The huge sea level changes illustrated by the lower curve in figure 3 have played an important role in the development of human societies. Low sea level during the last glacial period produced the Bering land bridge connecting eastern Siberia and Alaska. This grassland steppe region, sometimes called Berengia, was up to a thousand miles wide from north to south. Asians that migrated into Berengia became isolated from ancestor Asian populations. Glaciers that had blocked the path southward began to melt 16,000 or 17,000 years ago, enabling human migration into the Americas.

It was actually the absence of sea level change that helped lead to the development of complex human societies. The social hierarchies of complex societies require food yields sufficient to support the non-food-producing component. Curiously, almost all of the first known population centers, on several continents, date to about 6,000 to 7,000 years ago, when the rate of sea level rise slowed markedly.

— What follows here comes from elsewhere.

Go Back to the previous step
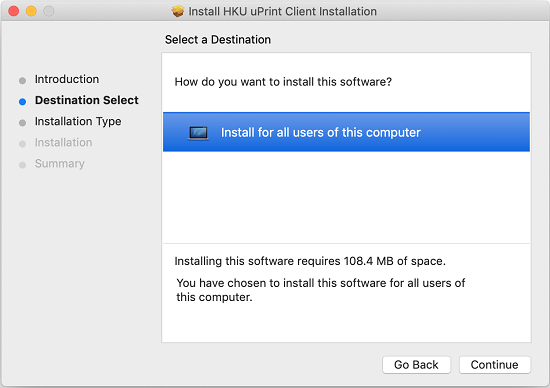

Until then, as shown in figure 3, sea level had increased continually (not continuously) at an average rate of more than one meter per century for several thousand years. Most human settlements were either coastal or riverine, often in delta regions. Coastal biologic productivity and fish populations are low while sea level is changing, but they can increase an order of magnitude with stable sea level. Thus it has been hypothesized that the high-protein fish diets that become possible with stable sea level account for the near-simultaneous development of complex societies worldwide. This near-simultaneity is surely exaggerated by the fact that earlier settlements were simply flooded or washed away by rising seas. But there is little doubt that our civilizations would have had much greater difficulty getting started, and probably would be less developed today, if sea level had not stabilized. As we shall see, however, the period of near-stable sea level is about to end.